> RINCIAN LATIHAN:
Tulis ulang seluruh catatan di bawah ini baris demi baris tanpa mengubah satu kata atau angka pun.

> ENTRI DATA:

————

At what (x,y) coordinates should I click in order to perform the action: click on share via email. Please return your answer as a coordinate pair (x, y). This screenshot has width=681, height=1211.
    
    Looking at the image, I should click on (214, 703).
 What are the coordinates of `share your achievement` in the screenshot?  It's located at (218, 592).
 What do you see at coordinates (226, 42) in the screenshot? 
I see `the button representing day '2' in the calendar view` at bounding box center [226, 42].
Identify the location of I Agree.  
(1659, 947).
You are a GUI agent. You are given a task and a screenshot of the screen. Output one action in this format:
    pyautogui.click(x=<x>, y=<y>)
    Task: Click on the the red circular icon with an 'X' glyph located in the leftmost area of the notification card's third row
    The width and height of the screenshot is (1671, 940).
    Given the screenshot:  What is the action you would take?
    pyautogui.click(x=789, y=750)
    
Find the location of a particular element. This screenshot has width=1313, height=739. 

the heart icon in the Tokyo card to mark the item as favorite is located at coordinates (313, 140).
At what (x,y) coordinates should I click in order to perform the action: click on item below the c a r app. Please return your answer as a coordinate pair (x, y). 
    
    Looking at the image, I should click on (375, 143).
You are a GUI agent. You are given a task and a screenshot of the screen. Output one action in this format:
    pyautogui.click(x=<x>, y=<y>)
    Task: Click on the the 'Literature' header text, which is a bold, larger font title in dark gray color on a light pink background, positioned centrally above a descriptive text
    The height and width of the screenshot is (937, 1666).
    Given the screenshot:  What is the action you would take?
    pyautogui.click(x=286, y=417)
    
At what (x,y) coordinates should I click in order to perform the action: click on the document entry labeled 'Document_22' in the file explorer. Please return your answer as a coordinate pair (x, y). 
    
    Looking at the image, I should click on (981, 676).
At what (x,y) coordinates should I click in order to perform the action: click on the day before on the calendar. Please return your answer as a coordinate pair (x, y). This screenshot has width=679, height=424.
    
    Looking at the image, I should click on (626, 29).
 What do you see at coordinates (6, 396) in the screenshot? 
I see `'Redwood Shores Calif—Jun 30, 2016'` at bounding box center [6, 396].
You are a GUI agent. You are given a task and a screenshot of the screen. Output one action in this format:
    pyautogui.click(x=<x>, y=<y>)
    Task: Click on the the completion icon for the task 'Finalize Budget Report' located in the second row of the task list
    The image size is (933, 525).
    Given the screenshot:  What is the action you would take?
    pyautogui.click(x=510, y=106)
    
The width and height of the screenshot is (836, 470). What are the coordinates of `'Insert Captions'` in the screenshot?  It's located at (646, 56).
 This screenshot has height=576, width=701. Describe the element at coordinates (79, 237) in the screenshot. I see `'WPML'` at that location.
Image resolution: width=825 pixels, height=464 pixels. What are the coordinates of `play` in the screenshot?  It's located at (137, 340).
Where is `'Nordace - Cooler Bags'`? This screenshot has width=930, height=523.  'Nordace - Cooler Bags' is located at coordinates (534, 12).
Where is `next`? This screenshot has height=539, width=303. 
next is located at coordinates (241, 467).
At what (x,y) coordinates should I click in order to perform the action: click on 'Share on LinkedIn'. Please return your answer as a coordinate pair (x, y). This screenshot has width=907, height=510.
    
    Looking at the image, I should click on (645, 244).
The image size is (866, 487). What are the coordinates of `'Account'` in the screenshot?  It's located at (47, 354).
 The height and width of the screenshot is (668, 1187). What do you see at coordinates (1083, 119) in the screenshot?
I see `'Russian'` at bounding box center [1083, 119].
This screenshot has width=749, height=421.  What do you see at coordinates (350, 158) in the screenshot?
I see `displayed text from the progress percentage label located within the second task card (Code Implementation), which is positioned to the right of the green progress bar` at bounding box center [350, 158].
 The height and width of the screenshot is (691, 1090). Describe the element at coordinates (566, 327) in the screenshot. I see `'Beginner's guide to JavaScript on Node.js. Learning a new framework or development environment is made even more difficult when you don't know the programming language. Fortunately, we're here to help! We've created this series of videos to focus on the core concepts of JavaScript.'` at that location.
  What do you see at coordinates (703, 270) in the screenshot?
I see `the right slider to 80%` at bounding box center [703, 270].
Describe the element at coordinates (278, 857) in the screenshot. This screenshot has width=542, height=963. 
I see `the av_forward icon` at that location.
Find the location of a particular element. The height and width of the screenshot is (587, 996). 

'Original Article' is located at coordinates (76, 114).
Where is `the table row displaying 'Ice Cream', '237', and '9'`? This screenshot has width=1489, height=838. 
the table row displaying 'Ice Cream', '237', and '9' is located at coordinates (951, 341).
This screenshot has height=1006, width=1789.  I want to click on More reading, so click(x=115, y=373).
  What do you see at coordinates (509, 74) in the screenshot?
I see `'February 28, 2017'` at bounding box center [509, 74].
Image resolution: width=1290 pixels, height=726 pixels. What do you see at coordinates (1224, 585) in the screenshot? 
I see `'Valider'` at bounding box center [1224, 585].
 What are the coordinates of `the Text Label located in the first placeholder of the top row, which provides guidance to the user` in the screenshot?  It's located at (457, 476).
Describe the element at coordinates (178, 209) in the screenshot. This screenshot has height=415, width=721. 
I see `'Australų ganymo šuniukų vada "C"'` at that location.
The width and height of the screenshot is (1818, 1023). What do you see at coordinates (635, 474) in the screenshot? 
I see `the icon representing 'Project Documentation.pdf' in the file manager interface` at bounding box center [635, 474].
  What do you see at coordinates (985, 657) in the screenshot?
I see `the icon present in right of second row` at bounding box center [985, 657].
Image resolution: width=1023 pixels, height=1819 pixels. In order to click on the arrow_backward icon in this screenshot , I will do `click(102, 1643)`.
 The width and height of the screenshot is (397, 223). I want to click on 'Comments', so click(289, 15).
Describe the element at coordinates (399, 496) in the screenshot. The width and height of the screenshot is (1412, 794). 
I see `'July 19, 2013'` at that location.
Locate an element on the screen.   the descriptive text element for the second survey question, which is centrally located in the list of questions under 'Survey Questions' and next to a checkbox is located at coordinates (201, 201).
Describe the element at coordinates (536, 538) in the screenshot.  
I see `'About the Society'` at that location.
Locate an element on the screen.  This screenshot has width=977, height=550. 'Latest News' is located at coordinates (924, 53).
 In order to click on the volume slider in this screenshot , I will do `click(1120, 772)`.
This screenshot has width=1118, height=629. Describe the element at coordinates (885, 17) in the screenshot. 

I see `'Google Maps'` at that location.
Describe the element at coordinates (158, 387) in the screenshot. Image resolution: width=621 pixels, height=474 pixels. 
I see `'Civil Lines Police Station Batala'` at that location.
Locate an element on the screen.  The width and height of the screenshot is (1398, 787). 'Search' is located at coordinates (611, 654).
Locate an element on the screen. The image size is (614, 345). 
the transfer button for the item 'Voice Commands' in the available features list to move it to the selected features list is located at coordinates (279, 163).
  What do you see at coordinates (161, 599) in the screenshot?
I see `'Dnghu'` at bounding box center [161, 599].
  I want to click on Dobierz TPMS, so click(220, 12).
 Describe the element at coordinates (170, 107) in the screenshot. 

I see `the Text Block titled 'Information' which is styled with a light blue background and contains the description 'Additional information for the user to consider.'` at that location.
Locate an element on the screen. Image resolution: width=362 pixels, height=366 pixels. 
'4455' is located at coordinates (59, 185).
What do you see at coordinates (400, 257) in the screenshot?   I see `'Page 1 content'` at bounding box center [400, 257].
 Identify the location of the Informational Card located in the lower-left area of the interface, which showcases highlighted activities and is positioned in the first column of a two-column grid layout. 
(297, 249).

————

> LATIHAN SELESAI:
At what (x,y) coordinates should I click in order to perform the action: click on share via email. Please return your answer as a coordinate pair (x, y). This screenshot has width=681, height=1211.
    
    Looking at the image, I should click on (214, 703).
 What are the coordinates of `share your achievement` in the screenshot?  It's located at (218, 592).
 What do you see at coordinates (226, 42) in the screenshot? 
I see `the button representing day '2' in the calendar view` at bounding box center [226, 42].
Identify the location of I Agree.  
(1659, 947).
You are a GUI agent. You are given a task and a screenshot of the screen. Output one action in this format:
    pyautogui.click(x=<x>, y=<y>)
    Task: Click on the the red circular icon with an 'X' glyph located in the leftmost area of the notification card's third row
    The width and height of the screenshot is (1671, 940).
    Given the screenshot:  What is the action you would take?
    pyautogui.click(x=789, y=750)
    
Find the location of a particular element. This screenshot has width=1313, height=739. 

the heart icon in the Tokyo card to mark the item as favorite is located at coordinates (313, 140).
At what (x,y) coordinates should I click in order to perform the action: click on item below the c a r app. Please return your answer as a coordinate pair (x, y). 
    
    Looking at the image, I should click on (375, 143).
You are a GUI agent. You are given a task and a screenshot of the screen. Output one action in this format:
    pyautogui.click(x=<x>, y=<y>)
    Task: Click on the the 'Literature' header text, which is a bold, larger font title in dark gray color on a light pink background, positioned centrally above a descriptive text
    The height and width of the screenshot is (937, 1666).
    Given the screenshot:  What is the action you would take?
    pyautogui.click(x=286, y=417)
    
At what (x,y) coordinates should I click in order to perform the action: click on the document entry labeled 'Document_22' in the file explorer. Please return your answer as a coordinate pair (x, y). 
    
    Looking at the image, I should click on (981, 676).
At what (x,y) coordinates should I click in order to perform the action: click on the day before on the calendar. Please return your answer as a coordinate pair (x, y). This screenshot has width=679, height=424.
    
    Looking at the image, I should click on (626, 29).
 What do you see at coordinates (6, 396) in the screenshot? 
I see `'Redwood Shores Calif—Jun 30, 2016'` at bounding box center [6, 396].
You are a GUI agent. You are given a task and a screenshot of the screen. Output one action in this format:
    pyautogui.click(x=<x>, y=<y>)
    Task: Click on the the completion icon for the task 'Finalize Budget Report' located in the second row of the task list
    The image size is (933, 525).
    Given the screenshot:  What is the action you would take?
    pyautogui.click(x=510, y=106)
    
The width and height of the screenshot is (836, 470). What are the coordinates of `'Insert Captions'` in the screenshot?  It's located at (646, 56).
 This screenshot has height=576, width=701. Describe the element at coordinates (79, 237) in the screenshot. I see `'WPML'` at that location.
Image resolution: width=825 pixels, height=464 pixels. What are the coordinates of `play` in the screenshot?  It's located at (137, 340).
Where is `'Nordace - Cooler Bags'`? This screenshot has width=930, height=523.  'Nordace - Cooler Bags' is located at coordinates (534, 12).
Where is `next`? This screenshot has height=539, width=303. 
next is located at coordinates (241, 467).
At what (x,y) coordinates should I click in order to perform the action: click on 'Share on LinkedIn'. Please return your answer as a coordinate pair (x, y). This screenshot has width=907, height=510.
    
    Looking at the image, I should click on (645, 244).
The image size is (866, 487). What are the coordinates of `'Account'` in the screenshot?  It's located at (47, 354).
 The height and width of the screenshot is (668, 1187). What do you see at coordinates (1083, 119) in the screenshot?
I see `'Russian'` at bounding box center [1083, 119].
This screenshot has width=749, height=421.  What do you see at coordinates (350, 158) in the screenshot?
I see `displayed text from the progress percentage label located within the second task card (Code Implementation), which is positioned to the right of the green progress bar` at bounding box center [350, 158].
 The height and width of the screenshot is (691, 1090). Describe the element at coordinates (566, 327) in the screenshot. I see `'Beginner's guide to JavaScript on Node.js. Learning a new framework or development environment is made even more difficult when you don't know the programming language. Fortunately, we're here to help! We've created this series of videos to focus on the core concepts of JavaScript.'` at that location.
  What do you see at coordinates (703, 270) in the screenshot?
I see `the right slider to 80%` at bounding box center [703, 270].
Describe the element at coordinates (278, 857) in the screenshot. This screenshot has width=542, height=963. 
I see `the av_forward icon` at that location.
Find the location of a particular element. The height and width of the screenshot is (587, 996). 

'Original Article' is located at coordinates (76, 114).
Where is `the table row displaying 'Ice Cream', '237', and '9'`? This screenshot has width=1489, height=838. 
the table row displaying 'Ice Cream', '237', and '9' is located at coordinates (951, 341).
This screenshot has height=1006, width=1789.  I want to click on More reading, so click(x=115, y=373).
  What do you see at coordinates (509, 74) in the screenshot?
I see `'February 28, 2017'` at bounding box center [509, 74].
Image resolution: width=1290 pixels, height=726 pixels. What do you see at coordinates (1224, 585) in the screenshot? 
I see `'Valider'` at bounding box center [1224, 585].
 What are the coordinates of `the Text Label located in the first placeholder of the top row, which provides guidance to the user` in the screenshot?  It's located at (457, 476).
Describe the element at coordinates (178, 209) in the screenshot. This screenshot has height=415, width=721. 
I see `'Australų ganymo šuniukų vada "C"'` at that location.
The width and height of the screenshot is (1818, 1023). What do you see at coordinates (635, 474) in the screenshot? 
I see `the icon representing 'Project Documentation.pdf' in the file manager interface` at bounding box center [635, 474].
  What do you see at coordinates (985, 657) in the screenshot?
I see `the icon present in right of second row` at bounding box center [985, 657].
Image resolution: width=1023 pixels, height=1819 pixels. In order to click on the arrow_backward icon in this screenshot , I will do `click(102, 1643)`.
 The width and height of the screenshot is (397, 223). I want to click on 'Comments', so click(289, 15).
Describe the element at coordinates (399, 496) in the screenshot. The width and height of the screenshot is (1412, 794). 
I see `'July 19, 2013'` at that location.
Locate an element on the screen.   the descriptive text element for the second survey question, which is centrally located in the list of questions under 'Survey Questions' and next to a checkbox is located at coordinates (201, 201).
Describe the element at coordinates (536, 538) in the screenshot.  
I see `'About the Society'` at that location.
Locate an element on the screen.  This screenshot has width=977, height=550. 'Latest News' is located at coordinates (924, 53).
 In order to click on the volume slider in this screenshot , I will do `click(1120, 772)`.
This screenshot has width=1118, height=629. Describe the element at coordinates (885, 17) in the screenshot. 

I see `'Google Maps'` at that location.
Describe the element at coordinates (158, 387) in the screenshot. Image resolution: width=621 pixels, height=474 pixels. 
I see `'Civil Lines Police Station Batala'` at that location.
Locate an element on the screen.  The width and height of the screenshot is (1398, 787). 'Search' is located at coordinates (611, 654).
Locate an element on the screen. The image size is (614, 345). 
the transfer button for the item 'Voice Commands' in the available features list to move it to the selected features list is located at coordinates (279, 163).
  What do you see at coordinates (161, 599) in the screenshot?
I see `'Dnghu'` at bounding box center [161, 599].
  I want to click on Dobierz TPMS, so click(220, 12).
 Describe the element at coordinates (170, 107) in the screenshot. 

I see `the Text Block titled 'Information' which is styled with a light blue background and contains the description 'Additional information for the user to consider.'` at that location.
Locate an element on the screen. Image resolution: width=362 pixels, height=366 pixels. 
'4455' is located at coordinates (59, 185).
What do you see at coordinates (400, 257) in the screenshot?   I see `'Page 1 content'` at bounding box center [400, 257].
 Identify the location of the Informational Card located in the lower-left area of the interface, which showcases highlighted activities and is positioned in the first column of a two-column grid layout. 
(297, 249).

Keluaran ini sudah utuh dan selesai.